Opinia biegłego psychologa trafiła do gorzowskiej prokuratury i jest analizowana. Sprawa toczy się pod kątem fizycznego i psychicznego znęcania się. - Dzieci w swoich relacjach są wiarygodne- mówi Roman Witkowski, rzecznik gorzowskiej prokuratury. Posłuchaj:
Czy te zachowania wyczerpują znamiona przestępstwa? - to właśnie sprawdza prokurator.
Dotychczas przedszkolanka nie usłyszała zarzutów ani nie została przesłuchana. - Przesłuchanie uzależnione jest od tego w jakim charakterze miałaby by być przesłuchana.
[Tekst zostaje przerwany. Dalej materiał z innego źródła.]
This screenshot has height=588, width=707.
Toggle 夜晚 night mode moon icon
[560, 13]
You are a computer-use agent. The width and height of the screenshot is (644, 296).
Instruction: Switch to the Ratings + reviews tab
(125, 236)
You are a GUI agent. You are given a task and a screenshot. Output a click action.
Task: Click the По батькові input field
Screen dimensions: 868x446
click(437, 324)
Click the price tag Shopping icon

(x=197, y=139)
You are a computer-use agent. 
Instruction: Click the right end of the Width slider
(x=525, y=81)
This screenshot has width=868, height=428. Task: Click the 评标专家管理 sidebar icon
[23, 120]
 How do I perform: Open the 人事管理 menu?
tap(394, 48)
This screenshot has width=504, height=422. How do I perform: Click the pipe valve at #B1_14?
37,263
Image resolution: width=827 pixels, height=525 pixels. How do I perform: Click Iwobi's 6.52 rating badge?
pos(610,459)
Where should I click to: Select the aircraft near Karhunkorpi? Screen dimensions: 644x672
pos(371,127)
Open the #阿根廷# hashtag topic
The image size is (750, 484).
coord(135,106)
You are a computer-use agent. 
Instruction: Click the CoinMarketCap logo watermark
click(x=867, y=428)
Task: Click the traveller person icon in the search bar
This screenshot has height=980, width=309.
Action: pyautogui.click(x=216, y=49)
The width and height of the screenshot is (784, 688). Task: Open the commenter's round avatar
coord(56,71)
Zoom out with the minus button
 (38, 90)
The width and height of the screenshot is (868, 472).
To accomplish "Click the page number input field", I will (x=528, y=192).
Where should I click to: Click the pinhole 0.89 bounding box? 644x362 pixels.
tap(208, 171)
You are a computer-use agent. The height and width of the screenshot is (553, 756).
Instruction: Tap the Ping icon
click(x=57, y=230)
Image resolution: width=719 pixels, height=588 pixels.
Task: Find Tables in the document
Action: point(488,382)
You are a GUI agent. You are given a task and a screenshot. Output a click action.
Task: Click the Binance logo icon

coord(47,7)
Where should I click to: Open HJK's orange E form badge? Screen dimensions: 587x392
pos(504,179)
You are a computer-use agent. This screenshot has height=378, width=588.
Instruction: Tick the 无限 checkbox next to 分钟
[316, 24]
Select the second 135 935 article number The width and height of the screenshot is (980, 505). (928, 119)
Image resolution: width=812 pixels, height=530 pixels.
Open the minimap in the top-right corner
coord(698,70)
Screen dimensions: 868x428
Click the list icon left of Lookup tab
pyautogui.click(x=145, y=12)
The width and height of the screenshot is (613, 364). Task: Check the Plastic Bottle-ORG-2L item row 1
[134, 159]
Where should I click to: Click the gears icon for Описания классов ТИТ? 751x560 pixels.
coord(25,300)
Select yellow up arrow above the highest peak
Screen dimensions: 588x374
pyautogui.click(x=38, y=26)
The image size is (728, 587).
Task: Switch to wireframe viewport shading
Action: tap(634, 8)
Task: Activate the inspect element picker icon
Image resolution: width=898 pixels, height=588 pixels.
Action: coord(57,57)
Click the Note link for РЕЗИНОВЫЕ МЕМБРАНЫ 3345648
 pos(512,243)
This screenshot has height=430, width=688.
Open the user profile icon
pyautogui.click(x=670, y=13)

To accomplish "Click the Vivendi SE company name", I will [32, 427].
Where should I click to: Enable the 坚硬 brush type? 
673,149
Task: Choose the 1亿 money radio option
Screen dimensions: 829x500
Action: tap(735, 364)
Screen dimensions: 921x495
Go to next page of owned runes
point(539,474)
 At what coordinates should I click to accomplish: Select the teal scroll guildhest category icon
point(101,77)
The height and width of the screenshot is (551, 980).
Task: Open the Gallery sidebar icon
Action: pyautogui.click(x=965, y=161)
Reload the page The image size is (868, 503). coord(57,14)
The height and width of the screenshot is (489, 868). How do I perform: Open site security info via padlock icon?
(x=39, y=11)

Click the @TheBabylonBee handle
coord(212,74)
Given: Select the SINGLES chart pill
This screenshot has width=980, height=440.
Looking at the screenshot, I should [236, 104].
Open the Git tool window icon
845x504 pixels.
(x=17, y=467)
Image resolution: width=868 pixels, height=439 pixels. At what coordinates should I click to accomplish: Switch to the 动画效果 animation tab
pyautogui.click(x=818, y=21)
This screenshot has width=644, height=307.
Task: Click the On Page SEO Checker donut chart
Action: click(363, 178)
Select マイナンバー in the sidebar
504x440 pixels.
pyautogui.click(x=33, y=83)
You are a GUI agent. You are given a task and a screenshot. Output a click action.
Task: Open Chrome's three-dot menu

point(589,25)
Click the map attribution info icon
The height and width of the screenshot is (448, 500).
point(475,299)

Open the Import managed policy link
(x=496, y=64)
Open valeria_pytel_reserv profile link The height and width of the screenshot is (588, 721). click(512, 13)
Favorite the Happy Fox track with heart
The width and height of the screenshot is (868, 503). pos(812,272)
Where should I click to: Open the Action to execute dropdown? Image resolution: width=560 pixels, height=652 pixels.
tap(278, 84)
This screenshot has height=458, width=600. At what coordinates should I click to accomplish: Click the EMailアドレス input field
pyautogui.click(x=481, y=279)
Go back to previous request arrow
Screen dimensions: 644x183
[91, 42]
Prokurator będzie podejmował decyzję czy mogą być przedstawione tej osobie zarzuty i jakiego rodzaju - wyjaśnia Witkowski. Nauczycielka jest zawieszona w wykonywaniu obowiązków służbowych do czasu wyjaśnienia sprawy. Za znęcanie grozi kara od 3 miesięcy do 5 lat więzienia.
Przypomnijmy- w październiku ubiegłego roku w gorzowskim przedszkolu nr 17 według relacji rodziców, przedszkolanka miała szarpać, używać gróźb słownych, a nawet bić dzieci. Dyrektorka i jedna z mam zgłosiły sprawę do prokuratury.